Judge F. H. Goff, originator of the community trust plan, is authority for the statement that in England alone there are some 40,000 foundations or trusts with fixed objects. The great majority of these bequests have become obsolescent by reason of social or economic changes. The situation finally became so serious in England that Parliament passed an Act, the intent of which was to revive the trusts and renew their usefulness.

The United States, although young, is by ne means free from illustrations of the folly of making charitable gifts with fixed objects. Benjamin Franklin, one of the wisest of Americans, set aside a certain sum of money in his will, to be used only for the maintenance and benefit of a certain type of artisan, numerous at the time, but non-existent to-day because of changes in social conditions and the introduction of machinery. Wise in his own generation, Franklin failed when he tried to provide for the indefinite future.

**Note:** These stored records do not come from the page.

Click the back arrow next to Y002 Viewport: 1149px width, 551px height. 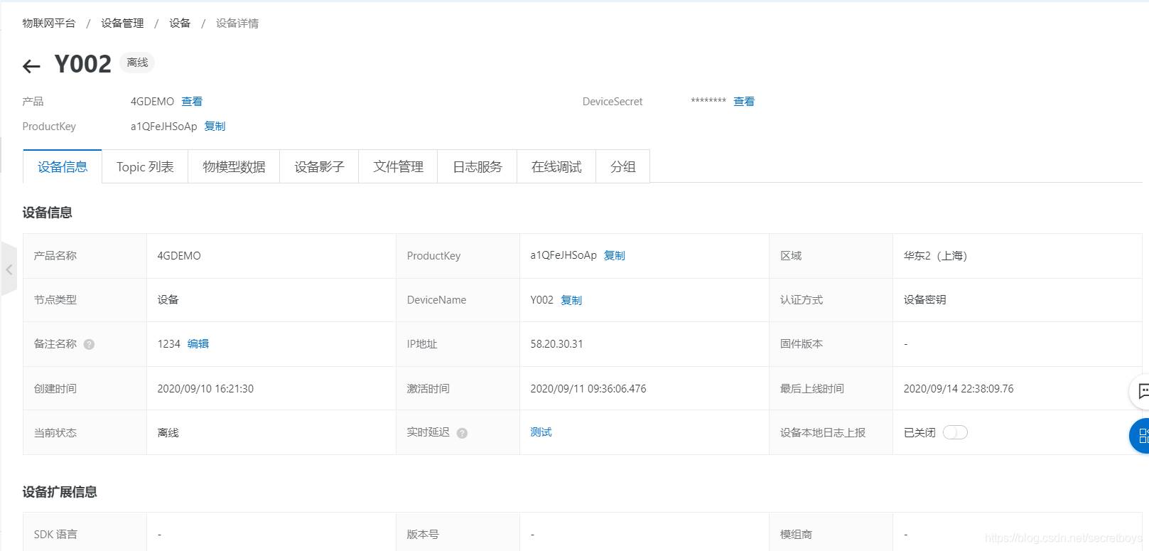coord(31,66)
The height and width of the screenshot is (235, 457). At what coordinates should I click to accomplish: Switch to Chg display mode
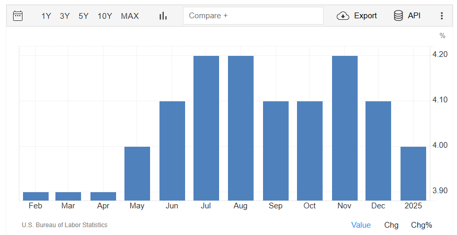tap(391, 225)
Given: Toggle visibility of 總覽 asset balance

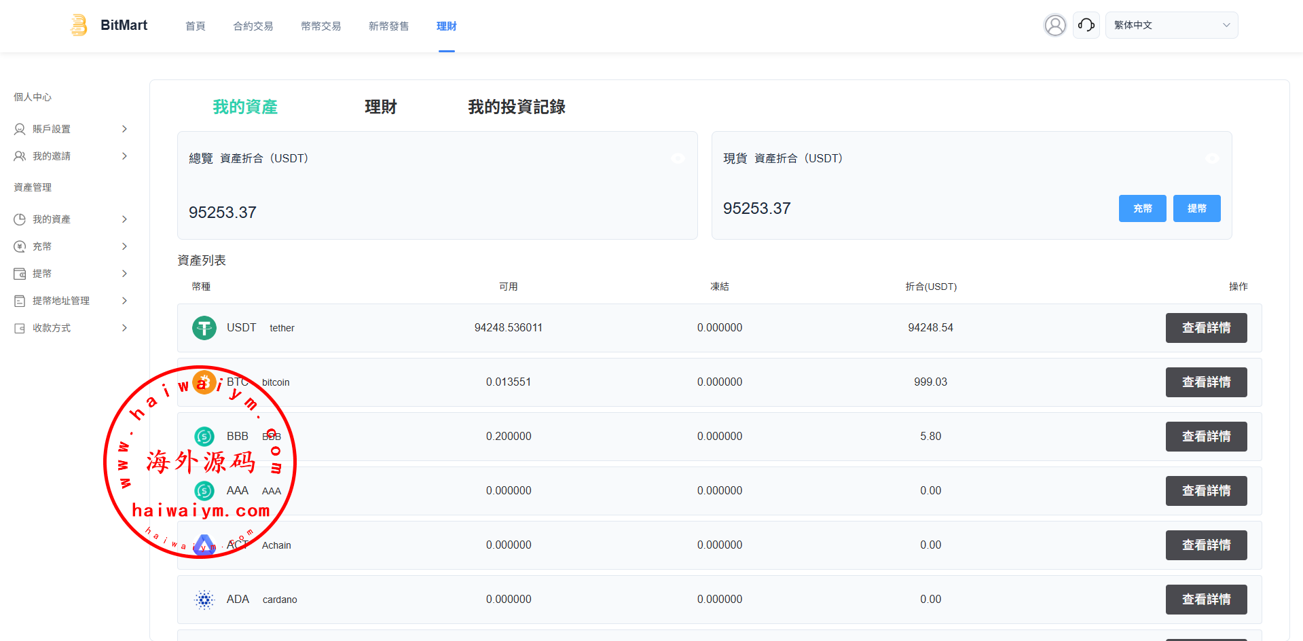Looking at the screenshot, I should (x=678, y=158).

Prior to 1850 Bryan Mullanphy, a wealthy lawyer and at one time mayor of St. Louis, personally helped hundreds of travelers who became stranded in his city on their way to the great undeveloped West. When he died it was found that he had left one third of all his property to the City of St. Louis, as trustee, to "aid and assist worthy and distressed travelers and emigrants coming to the City of St. Louis bona fide to settle for a home in the West." His act was greatly commended and all thought he had wisely applied his charity to meet a great need; yet fifteen years later the railroads had pushed into the West far beyond St. Louis, and the number of needy travelers coming within the terms of the bounty of Mullanphy's will was greatly diminished and is now practically nil. The estate now amounts to $975,000, and the three Commissioners having the management of the city's trust are still bound by the original terms of the will as laid down in 1851.

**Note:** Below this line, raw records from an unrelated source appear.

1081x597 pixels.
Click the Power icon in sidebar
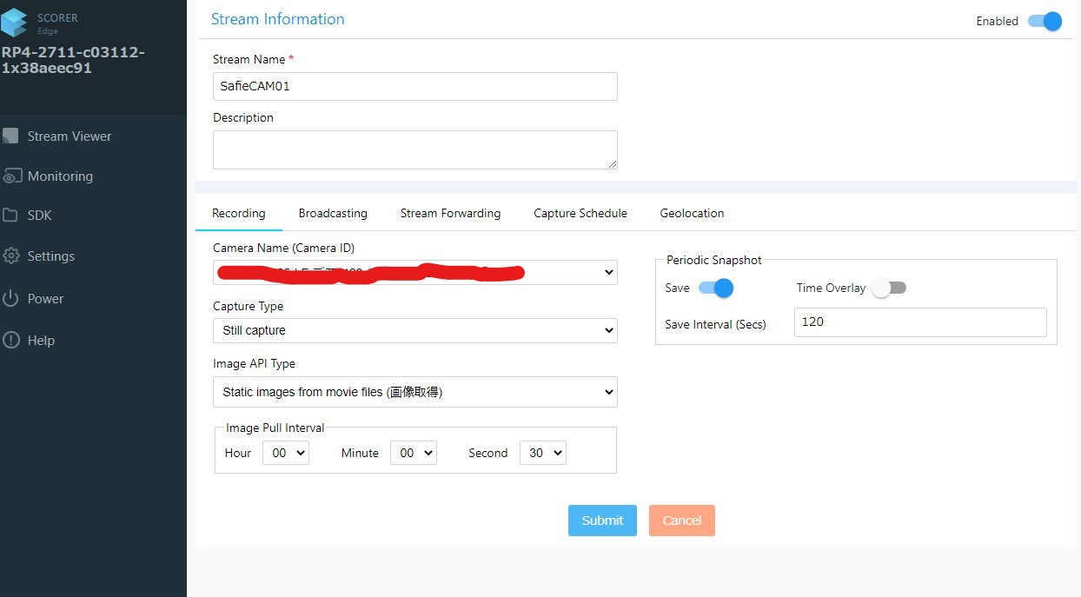coord(10,299)
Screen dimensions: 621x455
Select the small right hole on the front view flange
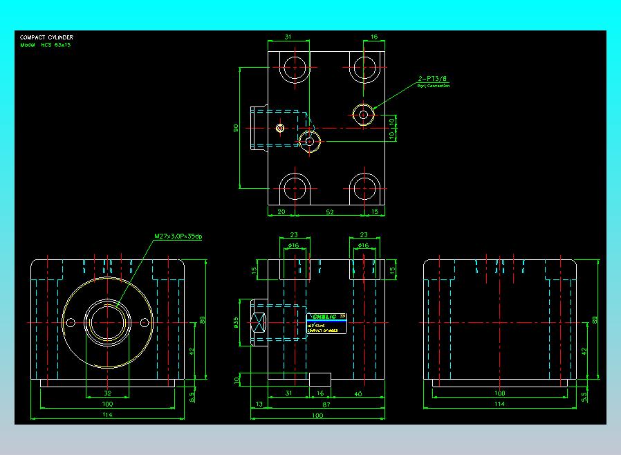[145, 323]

In 1907 Robert N. Carson, of Philadelphia, left $3,500,000 for the care and education of "poor white healthy girls, both of whose parents shall be deceased," and in 1909 Charles E. Ellis, also of Philadelphia, left $4,500,000 for "full orphan or fatherless girls." The hampering and restric

tive conditions of the wills in each case were such, however, that after the lapse of more than ten years the trustees of these two great gifts are caring for but 114 girls, while the funds are said to be sufficient to provide for from 600 to 1,000 girls.2

The following "illustrative purposes" are quoted from the Resolution and Declaration of Trust creating the New York Community Trust:

(a) For assisting public educational, charitable or benevolent institutions, whether supported wholly or in part by private donations or by public taxation;

(b) For promoting scientific research for the advancement of human knowledge and the alleviation of human suffering or the suffering of animals;

(c) For the care of the sick, aged and helpless; (d) For the care of needy men, women and children;

(e) For aiding in the reformation of (1) victims of narcotics, drugs and intoxicating liquors, (2) released inmates of penal and reformatory institutions, and (3) wayward or delinquent persons;

(f) For the improvement of living and working conditions;

(g) For providing facilities for public recreation;

(h) For the encouragement of social and domestic hygiene;

(i) For the encouragement of sanitation and measures for the prevention of disease;

(j) For investigating or promoting the investigation of or research into the causes of ignorance, poverty and vice, preventing the operation of such causes, and remedying or ameliorating the conditions resulting therefrom.

Science as well as charity has its "dead hand" trusts. It is wholly impossible for anyone to predict future conditions or needs. Consequently the community trust idea should interest all who desire to promote the public welfare with minimum risk of having their gifts pass into desuetude. Many of the existing foundations and corporations which bear the names of individuals are in principle

2 These statements are in part quoted from Mr. Parsons and in part paraphrased for the sake of brevity.